Community Voices: Planning for the Future

A typical day at the Seacoast Science Center in Rye, New Hampshire, finds it packed with ocean enthusiasts: children and adults touch native starfish, learn from interactive exhibits about ocean habitats, and explore tidal pools along the protected New Hampshire coastline.

The Center doesn’t just aim to teach visitors about the Gulf of Maine, it invites them to explore – to run their fingers through the coarse sand and dip their feet in the chilly saltwater – all in a larger effort to cultivate long-lasting stewards for this precious resource.

As an active advocate for the just-released Northeast Regional Ocean Plan, the Center sees ocean planning as a way to bridge their ocean education mission with the growing necessity to understand the North Atlantic as a complex system with intersecting uses, not just to manage resources better, but as an important way to advance ocean health.

“Ocean planning is a logical priority for the Seacoast Science Center, for a ‘seven generations back, seven generations ahead’ perspective,” says Center director Wendy Lull. “Ocean planning is taking our history and using it to understand our future.

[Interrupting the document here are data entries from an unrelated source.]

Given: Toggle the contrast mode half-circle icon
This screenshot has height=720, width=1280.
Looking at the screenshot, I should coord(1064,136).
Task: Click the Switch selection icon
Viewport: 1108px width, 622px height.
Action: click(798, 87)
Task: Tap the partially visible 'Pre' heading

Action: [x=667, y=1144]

What are the intended consequences of the management decisions we make today?”

The massive humpback whale skeleton that stretches above the Center’s entrance serves as a daily reminder of the consequences a lack of collaboration can bring. The whale, named Tofu, was tagged and tracked as part of a study to understand humpback whale movement and quickly became a beloved, if unofficial, mascot for the Center. But, at just two and half years old, Tofu was struck and killed by a ship whose route cut through well-known whale feeding grounds. Had the route been located even a mile off, it could have avoided the whale habitat altogether.

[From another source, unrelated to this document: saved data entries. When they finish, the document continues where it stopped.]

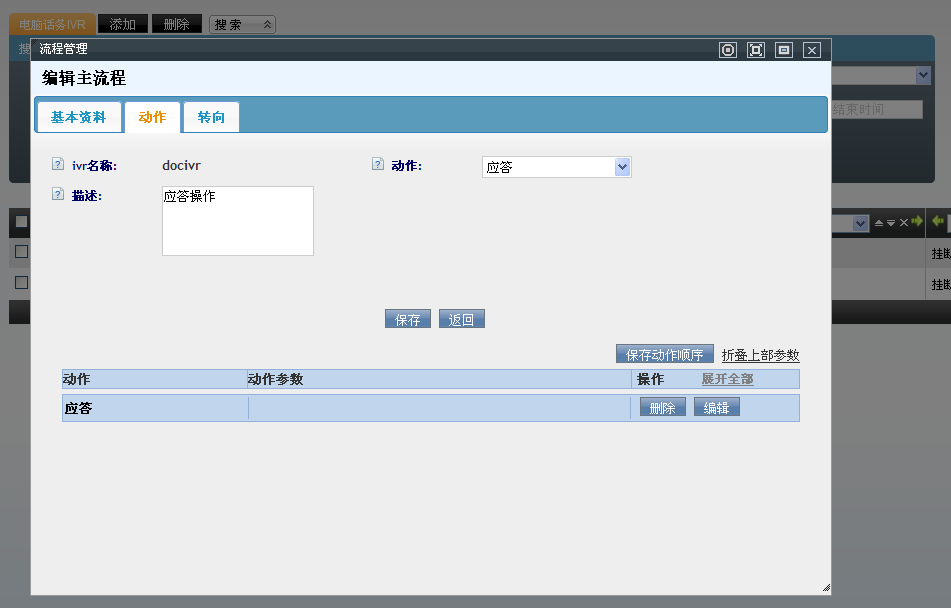Click 展开全部 to expand all actions
The width and height of the screenshot is (951, 608).
pyautogui.click(x=727, y=379)
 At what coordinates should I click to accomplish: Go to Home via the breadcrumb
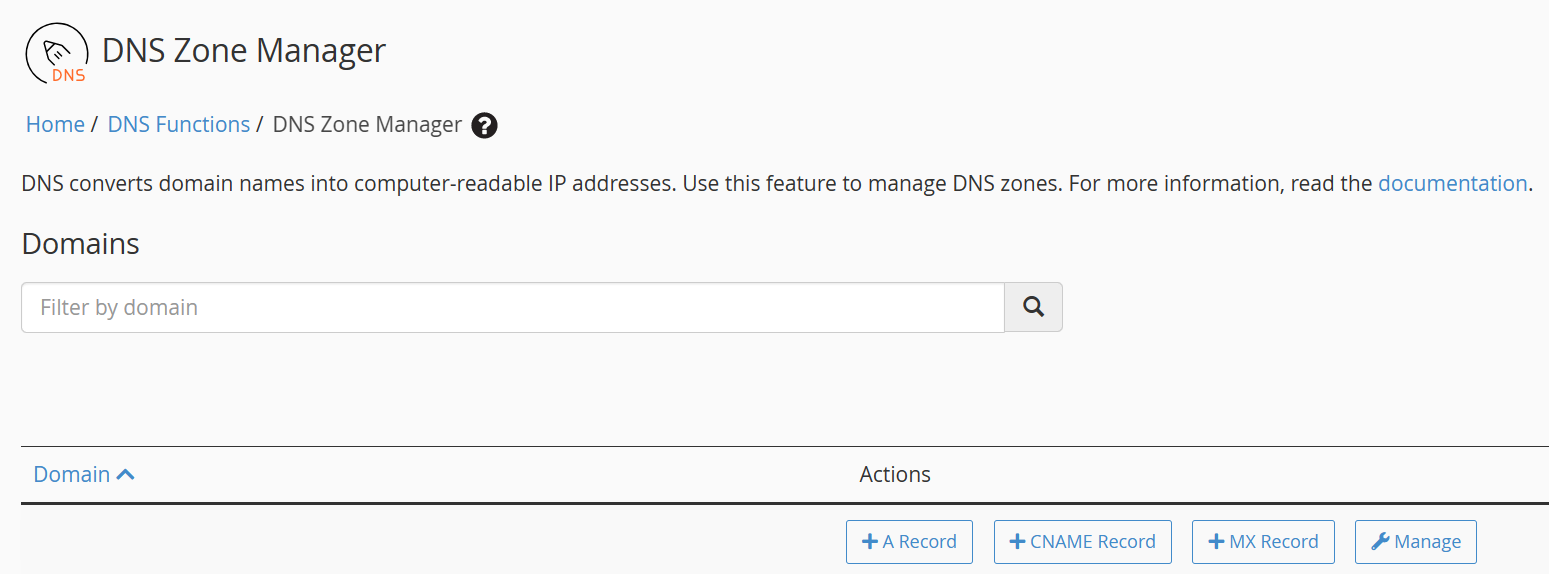tap(55, 124)
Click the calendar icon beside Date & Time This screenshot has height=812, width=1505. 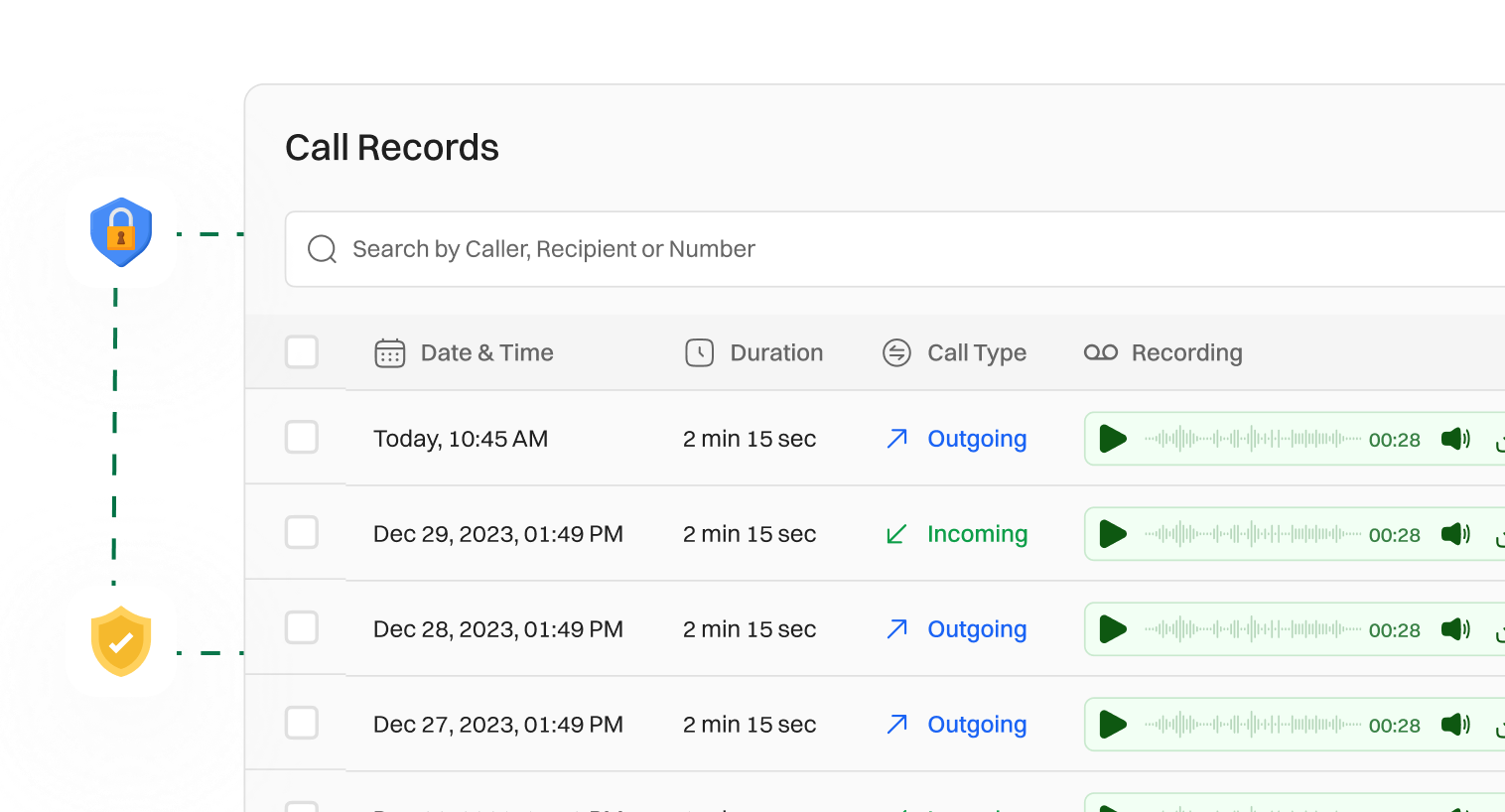pos(389,353)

If we continue to manage the ocean without connecting and sharing across industries and communities, argues Lull, water quality may decline, fisheries could suffer, our coastlines will be impacted, and our iconic marine wildlife will no longer find our region a welcoming place to call home. Ocean planning on a regional scale reminds us that, by looking holistically at the ocean using science, data, and technology, small changes like shifting a shipping lane can result in positive impacts for all. Says Lull, “Given the complexity of the ocean, why wouldn’t we take everything we know and use it to do things better?”